##### TEXT PASSAGE

Wireless spectrum is a natural resource. Who says it's owned by the FCC?
A conversation with Darrah Blackwater, an attorney, artist, and leading advocate for the right of Native nations to control the waves in their airspace
Darrah Blackwater is an attorney and artist from Farmington, New Mexico and a citizen of the Navajo Nation. Her research into the Indigenous digital divide led her to become a powerful advocate for spectrum sovereignty, the idea that the wireless spectrum on and above Native land should be owned and governed by the Native people on that land.
I first met Darrah at a human rights conference in San Jose, Costa Rica. Her talk did what all the best do—it pushed at the edges of imagination. I had never thought of the electromagnetic spectrum as a natural resource akin to water, earth, and oil, but the radio waves moving through the air were there long before they became profitable. Sovereignty over spectrum is entwined with #LandBack and other fights for Indigenous Peoples’ self-determination.
On top of her legal work and art practice, Darrah has been involved in network builds across tribal nations including in Waimānalo, Hawaii, where wireless signals bounce off banana leaves. I spoke with Darrah over Zoom, and our conversation has been edited and condensed.
Anna Bonesteel: Could you give an overview of what wireless spectrum is, how we move through it, and how it's regulated in the US?
Darrah Blackwater: Wireless spectrum, or electromagnetic spectrum, is essentially radio waves. It’s the spectrum of frequencies we use for telecommunications and more: everything from X-rays, microwaves, and garage door openers, all the way to cell phone service, wireless internet, and radio. All of these things use electromagnetic spectrum, or spectrum for short.
Spectrum is a natural resource. It's not created by any person or any company—it occurs naturally on the land. It's created by the interaction of stars, sun, earth, and rocks, and the way that naturally occurring frequencies interact with the earth and air around us. We've learned how to send information over these frequencies, and we’re getting better at it. That means that spectrum is more useful to us for things like video calls, or TikTok, or anything that’s data heavy.
Because spectrum is now more valuable to us, it’s also more valuable in a financial sense. People are willing to pay to have control over spectrum. That shakes out in government regulation like this: the Federal Communications Commission (FCC) sells licenses to use spectrum at a certain time, in a certain space, on a certain frequency. The FCC holds auctions where people can purchase licenses to broadcast over a certain frequency, and different frequencies are good for different services. So, you could buy a license over... Where are you right now, Anna?
AB: I'm in Montréal, actually.
DB: Okay, so you wouldn't be buying it from the FCC, you would be buying it from the CRTC in Canada, but I'm in Washington DC right now. So, if I was a big telecom company with deep pockets, I could bid on a radio broadcast license for the next 10 years in Washington DC. I would bid against every other company that wants those rights, and whoever offers the most money for it would win the license.

##########
##### ROWS

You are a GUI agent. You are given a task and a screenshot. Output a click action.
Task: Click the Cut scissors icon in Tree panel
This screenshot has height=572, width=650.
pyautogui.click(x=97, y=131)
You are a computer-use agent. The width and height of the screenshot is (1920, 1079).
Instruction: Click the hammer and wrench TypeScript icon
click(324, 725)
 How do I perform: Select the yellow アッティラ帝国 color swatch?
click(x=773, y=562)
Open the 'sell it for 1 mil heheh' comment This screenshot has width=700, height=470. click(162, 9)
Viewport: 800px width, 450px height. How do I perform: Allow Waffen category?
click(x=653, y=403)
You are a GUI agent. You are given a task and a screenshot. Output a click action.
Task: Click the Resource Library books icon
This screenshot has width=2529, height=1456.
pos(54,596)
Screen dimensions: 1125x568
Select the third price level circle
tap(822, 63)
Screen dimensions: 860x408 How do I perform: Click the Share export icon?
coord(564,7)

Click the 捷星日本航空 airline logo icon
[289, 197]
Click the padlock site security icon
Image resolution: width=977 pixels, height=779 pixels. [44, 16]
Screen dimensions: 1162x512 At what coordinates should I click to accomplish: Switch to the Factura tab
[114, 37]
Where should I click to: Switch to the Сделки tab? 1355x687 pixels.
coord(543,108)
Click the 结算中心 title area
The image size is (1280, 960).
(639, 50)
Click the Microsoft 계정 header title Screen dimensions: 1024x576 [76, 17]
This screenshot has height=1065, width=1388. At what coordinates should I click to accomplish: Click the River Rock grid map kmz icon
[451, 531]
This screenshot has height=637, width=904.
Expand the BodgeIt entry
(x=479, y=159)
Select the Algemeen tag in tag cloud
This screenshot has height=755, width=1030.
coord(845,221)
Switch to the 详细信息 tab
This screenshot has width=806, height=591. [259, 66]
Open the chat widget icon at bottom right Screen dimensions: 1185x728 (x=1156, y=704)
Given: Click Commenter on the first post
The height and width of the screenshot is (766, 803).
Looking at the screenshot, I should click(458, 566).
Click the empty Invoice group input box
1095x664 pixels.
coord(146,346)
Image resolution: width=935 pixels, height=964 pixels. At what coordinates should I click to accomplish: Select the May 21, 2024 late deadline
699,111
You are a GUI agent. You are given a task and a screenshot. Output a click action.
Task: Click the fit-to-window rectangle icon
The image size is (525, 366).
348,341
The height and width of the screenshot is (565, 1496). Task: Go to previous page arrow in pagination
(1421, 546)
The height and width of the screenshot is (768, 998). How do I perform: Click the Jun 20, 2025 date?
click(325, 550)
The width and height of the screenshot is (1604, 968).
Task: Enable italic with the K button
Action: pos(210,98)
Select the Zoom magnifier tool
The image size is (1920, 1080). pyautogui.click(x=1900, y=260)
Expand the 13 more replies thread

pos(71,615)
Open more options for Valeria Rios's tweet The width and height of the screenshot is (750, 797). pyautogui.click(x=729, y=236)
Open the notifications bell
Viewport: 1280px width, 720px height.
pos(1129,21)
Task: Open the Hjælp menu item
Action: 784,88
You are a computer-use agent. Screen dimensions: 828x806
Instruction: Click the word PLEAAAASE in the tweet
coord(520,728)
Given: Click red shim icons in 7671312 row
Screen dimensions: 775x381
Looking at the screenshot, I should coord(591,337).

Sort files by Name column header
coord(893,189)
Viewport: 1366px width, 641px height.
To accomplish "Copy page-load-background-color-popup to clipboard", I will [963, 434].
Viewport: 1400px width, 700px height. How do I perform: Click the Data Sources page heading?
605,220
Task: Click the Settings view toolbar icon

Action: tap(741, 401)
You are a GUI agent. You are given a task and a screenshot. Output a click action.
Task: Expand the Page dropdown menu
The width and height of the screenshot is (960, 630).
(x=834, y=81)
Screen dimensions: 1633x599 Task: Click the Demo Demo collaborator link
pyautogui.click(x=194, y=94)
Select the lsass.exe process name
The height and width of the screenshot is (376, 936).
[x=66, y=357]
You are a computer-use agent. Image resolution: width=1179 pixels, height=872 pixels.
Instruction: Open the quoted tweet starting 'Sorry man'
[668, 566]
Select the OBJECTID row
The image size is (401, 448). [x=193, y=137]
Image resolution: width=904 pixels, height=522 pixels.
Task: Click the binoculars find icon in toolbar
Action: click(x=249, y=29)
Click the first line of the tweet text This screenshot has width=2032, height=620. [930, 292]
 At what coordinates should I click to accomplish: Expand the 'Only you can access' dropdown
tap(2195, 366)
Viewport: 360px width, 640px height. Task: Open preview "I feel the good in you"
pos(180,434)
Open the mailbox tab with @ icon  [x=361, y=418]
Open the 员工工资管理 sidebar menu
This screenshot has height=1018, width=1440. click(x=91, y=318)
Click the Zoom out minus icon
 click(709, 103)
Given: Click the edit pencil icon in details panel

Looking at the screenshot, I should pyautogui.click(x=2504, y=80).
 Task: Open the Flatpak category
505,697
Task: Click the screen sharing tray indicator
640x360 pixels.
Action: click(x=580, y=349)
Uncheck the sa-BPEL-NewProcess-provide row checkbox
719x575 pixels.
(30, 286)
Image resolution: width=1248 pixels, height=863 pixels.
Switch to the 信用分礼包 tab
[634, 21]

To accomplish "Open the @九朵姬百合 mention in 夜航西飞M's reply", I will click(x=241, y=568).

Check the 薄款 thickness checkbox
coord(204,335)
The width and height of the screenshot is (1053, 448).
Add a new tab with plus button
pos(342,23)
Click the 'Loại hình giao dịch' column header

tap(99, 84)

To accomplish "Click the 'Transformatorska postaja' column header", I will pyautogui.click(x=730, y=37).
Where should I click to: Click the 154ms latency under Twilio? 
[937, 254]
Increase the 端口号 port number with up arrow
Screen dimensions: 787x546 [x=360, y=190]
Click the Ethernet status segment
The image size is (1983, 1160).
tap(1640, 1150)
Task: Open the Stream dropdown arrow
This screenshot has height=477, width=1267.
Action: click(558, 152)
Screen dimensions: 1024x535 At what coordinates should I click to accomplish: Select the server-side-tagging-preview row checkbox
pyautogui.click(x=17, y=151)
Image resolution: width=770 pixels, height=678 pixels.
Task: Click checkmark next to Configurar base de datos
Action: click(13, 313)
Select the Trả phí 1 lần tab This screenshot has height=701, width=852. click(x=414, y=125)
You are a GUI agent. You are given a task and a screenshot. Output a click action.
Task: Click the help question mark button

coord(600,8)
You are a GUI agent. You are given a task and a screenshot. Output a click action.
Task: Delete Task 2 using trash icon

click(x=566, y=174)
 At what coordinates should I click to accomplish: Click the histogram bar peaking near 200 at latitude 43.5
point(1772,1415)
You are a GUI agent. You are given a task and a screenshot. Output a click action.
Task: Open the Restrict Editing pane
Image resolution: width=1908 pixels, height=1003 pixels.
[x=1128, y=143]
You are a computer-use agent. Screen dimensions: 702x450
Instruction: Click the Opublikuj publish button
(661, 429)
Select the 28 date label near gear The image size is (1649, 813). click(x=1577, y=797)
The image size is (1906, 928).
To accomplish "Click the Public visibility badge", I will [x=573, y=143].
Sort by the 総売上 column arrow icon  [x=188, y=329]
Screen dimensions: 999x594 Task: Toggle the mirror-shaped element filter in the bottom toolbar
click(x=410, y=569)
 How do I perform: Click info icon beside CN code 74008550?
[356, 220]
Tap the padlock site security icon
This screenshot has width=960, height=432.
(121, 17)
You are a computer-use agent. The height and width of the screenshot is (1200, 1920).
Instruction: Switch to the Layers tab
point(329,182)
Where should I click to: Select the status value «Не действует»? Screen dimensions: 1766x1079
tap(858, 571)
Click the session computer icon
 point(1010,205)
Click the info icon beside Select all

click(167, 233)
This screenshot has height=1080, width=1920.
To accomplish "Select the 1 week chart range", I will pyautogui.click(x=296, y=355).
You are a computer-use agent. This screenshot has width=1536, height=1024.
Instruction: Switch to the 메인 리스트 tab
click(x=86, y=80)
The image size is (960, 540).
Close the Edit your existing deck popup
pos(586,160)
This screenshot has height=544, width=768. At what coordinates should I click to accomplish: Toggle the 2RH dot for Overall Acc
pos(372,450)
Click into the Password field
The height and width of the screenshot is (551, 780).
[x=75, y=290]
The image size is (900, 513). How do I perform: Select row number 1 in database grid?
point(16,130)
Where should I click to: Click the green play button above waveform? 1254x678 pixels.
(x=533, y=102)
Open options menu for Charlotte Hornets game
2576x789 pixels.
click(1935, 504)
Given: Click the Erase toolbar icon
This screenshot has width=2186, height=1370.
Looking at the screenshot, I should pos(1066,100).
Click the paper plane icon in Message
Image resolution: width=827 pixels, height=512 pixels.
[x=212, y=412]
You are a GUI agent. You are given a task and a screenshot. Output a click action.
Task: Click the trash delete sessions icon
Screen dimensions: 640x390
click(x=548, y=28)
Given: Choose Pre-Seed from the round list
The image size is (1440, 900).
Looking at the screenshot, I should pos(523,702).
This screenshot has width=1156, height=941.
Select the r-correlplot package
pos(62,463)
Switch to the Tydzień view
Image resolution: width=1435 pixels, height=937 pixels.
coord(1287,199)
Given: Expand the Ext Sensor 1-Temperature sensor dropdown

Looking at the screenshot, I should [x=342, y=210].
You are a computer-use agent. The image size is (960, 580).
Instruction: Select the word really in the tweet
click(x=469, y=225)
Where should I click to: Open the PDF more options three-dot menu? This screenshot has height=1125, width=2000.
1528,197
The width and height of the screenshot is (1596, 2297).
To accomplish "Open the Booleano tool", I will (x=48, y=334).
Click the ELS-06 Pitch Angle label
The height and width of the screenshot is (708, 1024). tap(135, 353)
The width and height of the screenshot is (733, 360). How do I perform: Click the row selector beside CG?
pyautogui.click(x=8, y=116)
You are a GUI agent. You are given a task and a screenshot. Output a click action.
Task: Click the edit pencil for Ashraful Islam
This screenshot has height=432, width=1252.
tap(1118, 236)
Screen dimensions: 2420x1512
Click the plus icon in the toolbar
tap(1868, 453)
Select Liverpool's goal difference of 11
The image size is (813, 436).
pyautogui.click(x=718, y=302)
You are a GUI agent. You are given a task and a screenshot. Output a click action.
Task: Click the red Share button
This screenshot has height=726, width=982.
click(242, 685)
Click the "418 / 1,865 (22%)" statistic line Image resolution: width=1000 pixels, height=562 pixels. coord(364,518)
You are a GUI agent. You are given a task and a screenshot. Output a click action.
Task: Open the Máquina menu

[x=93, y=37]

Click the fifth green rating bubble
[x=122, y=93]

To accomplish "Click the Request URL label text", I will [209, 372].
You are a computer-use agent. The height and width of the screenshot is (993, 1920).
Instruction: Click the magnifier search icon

##########

**GIVEN INSTRUCTION 1:** In the interview about spectrum sovereignty, where did the interviewer first meet Darrah Blackwater?
**GIVEN INSTRUCTION 2:** Carry on the interview about spectrum sovereignty from the point where it stops.

**EXERCISE ANSWER 1:** At a human rights conference in San Jose, Costa Rica.

**EXERCISE ANSWER 2:**
The FCC has made over $230 billion from spectrum license auctions since they started doing auctions in 1994. So, it's very expensive to get spectrum licenses, and it’s very lucrative for the FCC and the government.
These licenses are being sold without respect to tribal boundaries. Normally on Indian or reservation land, a tribe has jurisdiction over everything within their boundaries. That could be the coal, oil, or gas in the ground, the trees that grow on the ground, or the water that flows through the land. My argument is that because spectrum is a natural resource, tribes should be recognized as the ones who get to financially benefit from the spectrum on their land. Ideally, they would be able to manage and consent to any sales or licensure of the spectrum within their boundaries.
AB: How did you first become interested in spectrum sovereignty?
DB: I was an intern with the Udall Center in 2018, back when I was in law school, and I worked as an intern for the Department of Interior for the Bureau of Indian Affairs. That summer, they told me to go figure out what was causing the digital divide in Indian country, because that's what everyone was talking about...
AB: Yeah, so send an intern to go do it.
DB: Yeah. I was the youngest one in the office, and they were like, “We don't understand computer technology, you go figure it out.”
I was going to meetings all over the Hill to learn about the digital divide in Indigenous communities. I didn't know anything about spectrum, but I kept hearing that word come up. As I learned more about it, I recognized that it was a natural resource. And as soon as I realized it was a natural resource, I knew that what was happening with spectrum is what has happened with pretty much every natural resource since the beginning of colonization on this continent, which is that it was being taken out from under tribes without consent or compensation.
AB: The land is stolen, then the spectrum is stolen… Your conference presentation discussed the difference between ancestral lands and reservation lands. It sounds like there could be a lot of stolen ancestral land in play, too.
DB: In general, tribes that have little or no land are at a huge disadvantage, because if you don't have recognized jurisdiction over land or resources, you’re way behind in potential economic development. The same goes for spectrum. If you don't have land recognized, it's hard to have spectrum recognized. I'm really interested in exploring what it would look like to recognize a tribe's right to spectrum within their federally recognized boundaries, and also give tribes access to spectrum in a way that serves their citizens no matter where they are.
In my utopian dream of spectrum sovereignty for all Indigenous people on this land, we aren’t bound by the recognition granted by Federal Indian law. It doesn't live in that box. Only part of it lives in that box, and there's a much broader picture.
AB: As it stands, how does lack of tribal sovereignty over spectrum impact tribes’ connection to Internet and other services?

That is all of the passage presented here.